** WHAT YOU WILL DO **
Go through the listing below and list every line with "agent".

····················

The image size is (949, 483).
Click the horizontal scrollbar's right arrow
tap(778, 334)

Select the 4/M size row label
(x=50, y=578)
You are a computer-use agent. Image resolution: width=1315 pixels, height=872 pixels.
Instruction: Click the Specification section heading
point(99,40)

····················

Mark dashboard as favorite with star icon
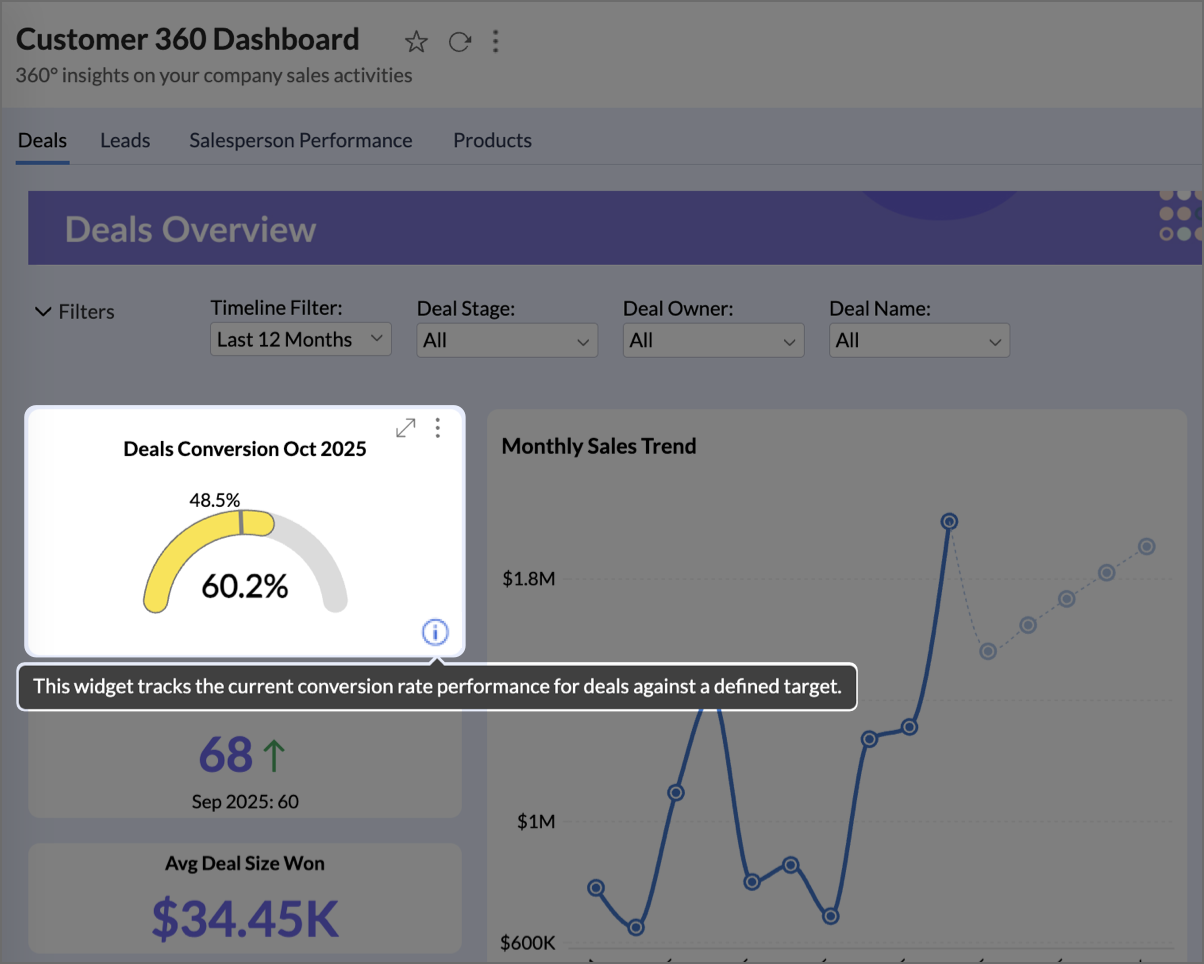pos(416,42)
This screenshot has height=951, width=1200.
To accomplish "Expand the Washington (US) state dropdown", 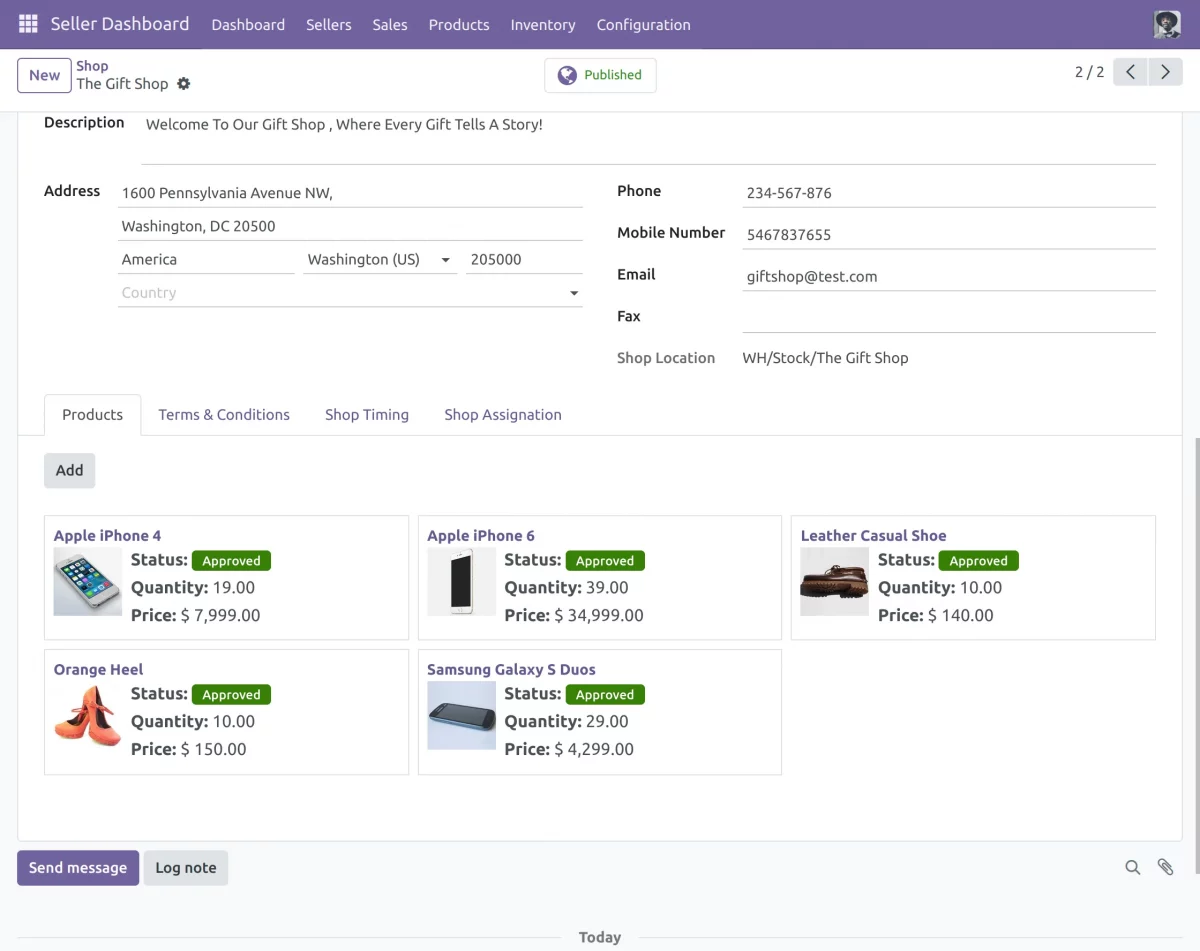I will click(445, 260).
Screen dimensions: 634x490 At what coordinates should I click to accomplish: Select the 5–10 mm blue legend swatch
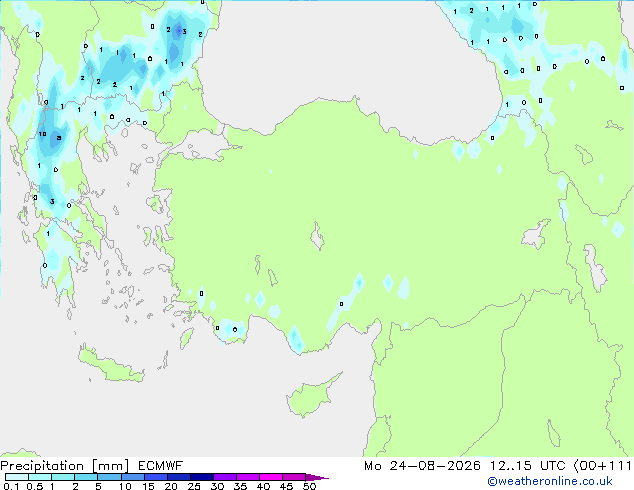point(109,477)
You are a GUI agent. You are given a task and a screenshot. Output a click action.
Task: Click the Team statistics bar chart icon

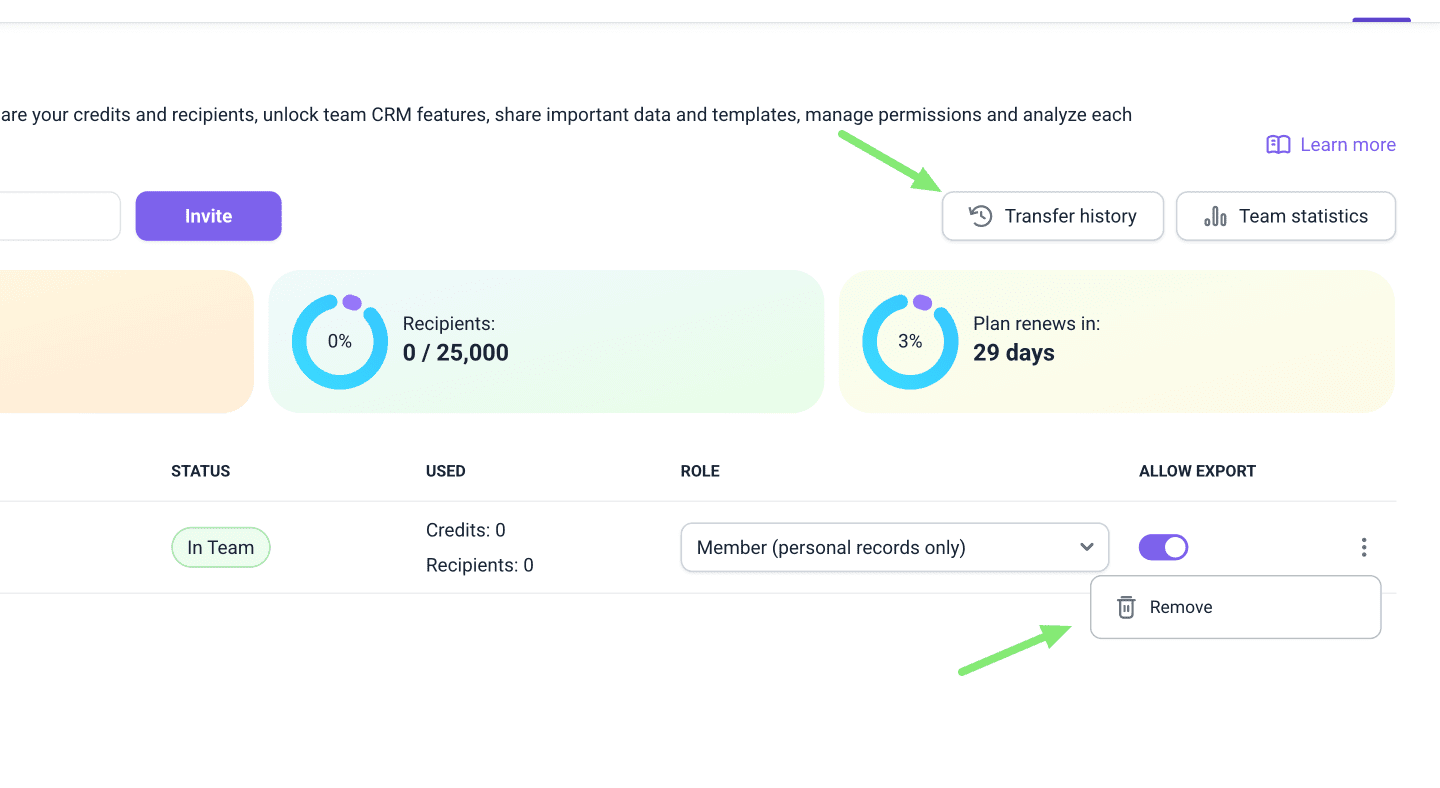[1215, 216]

····················

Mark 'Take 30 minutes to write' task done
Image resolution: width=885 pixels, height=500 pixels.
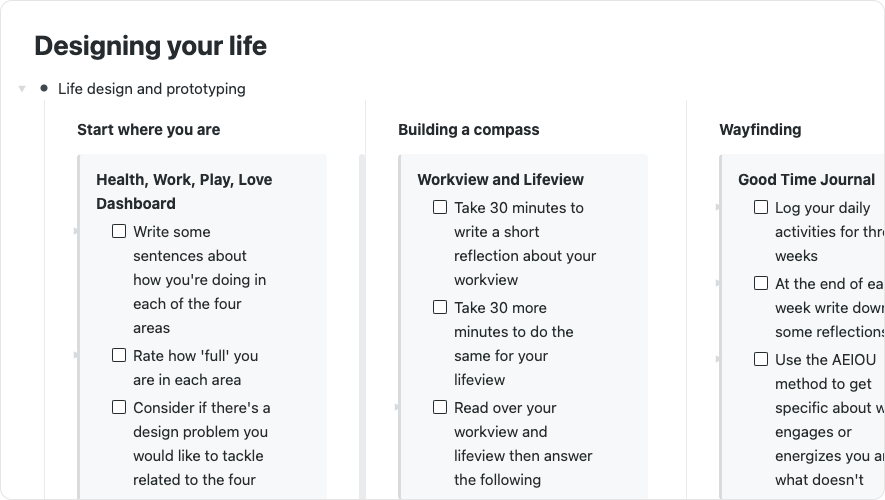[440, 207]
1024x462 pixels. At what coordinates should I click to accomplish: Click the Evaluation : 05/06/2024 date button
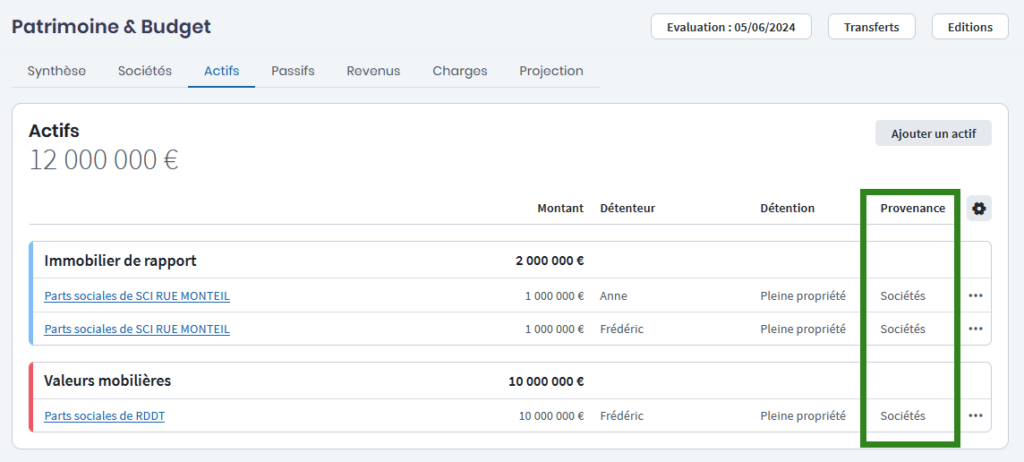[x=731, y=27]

····················

** EXERCISE SOLUTION **
You are a computer-use agent. Image resolution: width=1315 pixels, height=872 pixels.
You are a GUI agent. You are given a task and a screenshot. Output a click action.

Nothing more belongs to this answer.